This piece is meant to highlight high-level tactics and marketing initiatives that tech businesses can focus on in other to successfully plow the limited harvests that inflation has brought.

Leveraging growth marketing can be the game changer

My intention is not to create a fuss, as there has been some misunderstanding in an attempt to explain growth marketing by some professionals.

In simple terms, growth marketing is the type of marketing that targets customers all through their life cycle - at no point should the user be left wandering.

For example from the point when the customer newly signed up, to when they use the product, down to when they make their first purchase.

I will codify these stages as customer acquisitioncustomer activation, and customer retention.

The lifeline to any business's profitability is hinged on focusing on these three, particularly in this era when customers are extra cautious with spending.

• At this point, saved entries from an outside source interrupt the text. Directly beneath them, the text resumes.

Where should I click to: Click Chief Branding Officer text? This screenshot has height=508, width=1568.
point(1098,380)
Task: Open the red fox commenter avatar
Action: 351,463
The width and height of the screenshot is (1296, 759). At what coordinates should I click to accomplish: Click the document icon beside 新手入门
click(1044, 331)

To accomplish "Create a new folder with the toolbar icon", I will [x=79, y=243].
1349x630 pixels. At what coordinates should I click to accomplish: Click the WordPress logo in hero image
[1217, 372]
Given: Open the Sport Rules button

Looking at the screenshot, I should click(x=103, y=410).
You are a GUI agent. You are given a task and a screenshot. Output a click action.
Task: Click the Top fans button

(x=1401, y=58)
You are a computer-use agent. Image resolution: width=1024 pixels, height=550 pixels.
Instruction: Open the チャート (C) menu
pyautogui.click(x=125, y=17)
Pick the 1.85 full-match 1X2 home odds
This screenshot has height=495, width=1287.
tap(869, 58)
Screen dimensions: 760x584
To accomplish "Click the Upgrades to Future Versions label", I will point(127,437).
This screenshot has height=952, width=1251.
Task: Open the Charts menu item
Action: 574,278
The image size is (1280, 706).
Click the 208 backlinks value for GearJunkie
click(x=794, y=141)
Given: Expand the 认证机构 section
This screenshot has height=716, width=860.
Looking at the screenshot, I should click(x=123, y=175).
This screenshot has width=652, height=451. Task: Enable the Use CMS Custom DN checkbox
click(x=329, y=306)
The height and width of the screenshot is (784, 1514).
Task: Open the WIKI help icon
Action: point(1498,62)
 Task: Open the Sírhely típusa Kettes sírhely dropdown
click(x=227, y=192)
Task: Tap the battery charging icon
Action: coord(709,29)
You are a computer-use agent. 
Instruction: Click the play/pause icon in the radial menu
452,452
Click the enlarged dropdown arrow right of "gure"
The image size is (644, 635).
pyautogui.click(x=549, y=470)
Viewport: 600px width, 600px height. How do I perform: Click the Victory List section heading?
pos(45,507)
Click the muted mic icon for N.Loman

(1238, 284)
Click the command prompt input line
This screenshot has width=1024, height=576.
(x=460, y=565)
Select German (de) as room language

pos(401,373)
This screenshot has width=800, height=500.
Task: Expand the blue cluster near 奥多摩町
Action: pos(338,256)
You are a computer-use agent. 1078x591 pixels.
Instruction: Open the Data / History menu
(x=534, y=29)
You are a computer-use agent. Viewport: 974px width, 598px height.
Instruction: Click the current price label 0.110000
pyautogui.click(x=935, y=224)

1.) On Acquisition; Businesses should have a short and long-term approach to acquisition marketing: 

Every business should be able to tell what their major marketing channels for acquiring customers are. By major I mean the channel responsible for more than 50% influx of customers. It's quite painful to see startups and established companies not able to answer this question and most time this is because they lack proper measurement and analytics tools. Investment in the right marketing attribution tools will go a long way, and there are many good solutions in the market.

The best practice for long and short-term acquisition marketing is to follow the 80-20 rule.

a). Short-term marketing approach - Focus 80% of your marketing resource on effective channels responsible for driving at least 50% of effective sales.

A caveat: By effective channel, I mean channels that have a reasonable customer acquisition cost (CAC).

The first thing to do is to establish what sales means to your business.

For a crypto company, this is when a customer has successfully bought their cryptocurrencies.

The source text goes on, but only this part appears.